Alberta’s government will continue to engage with elected officials and industry leaders in the U.S. to reverse these tariffs on Canadian goods and energy and rebuild Canada’s relationship with its largest trading partner and ally.
Quick facts
- On March 4, U.S. President Trump implemented a 25 per cent tariff on all Canadian goods and a 10 per cent tariff on Canadian energy.
- The U.S. is Alberta’s – and Canada’s – largest trading partner.
- Alberta is the second largest provincial exporter to the U.S. after Ontario.
- In 2024, Alberta’s exports to the U.S. totalled C$162.6 billion, accounting for 88.7 per cent of total provincial exports.
- Energy products accounted for approximately C$132.8 billion or 82.2 per cent of Alberta’s exports to the U.S. in 2024.
- About 10 per cent of liquor products in stock in Alberta are imported from the United States.
- U.S. products represent a small minority of the beer and refreshment beverage categories; however, a significant number of wines originate in the U.S.
- In 2023-24, about $292 million in U.S. liquor products were sold in Alberta.

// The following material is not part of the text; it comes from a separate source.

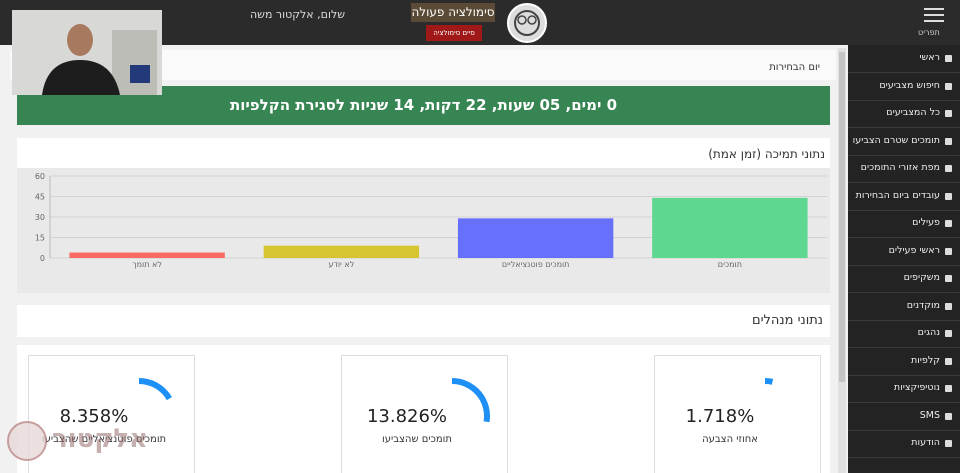 The width and height of the screenshot is (960, 473). Describe the element at coordinates (424, 321) in the screenshot. I see `managers-panel-header` at that location.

- Alberta has been a longstanding supporter of reducing barriers to trade within Canada. In 2019, the province removed 21 of 27 exceptions, including all procurement exceptions, and narrowed the scope of two others. Since then, the province has only added 2 exceptions, which allow for the management the legalization of cannabis.
- Removing party-specific exemptions has helped facilitate even greater access to the Alberta market for Canadian companies in the areas of government tenders, Crown land acquisition, liquor, energy and forest products, among others.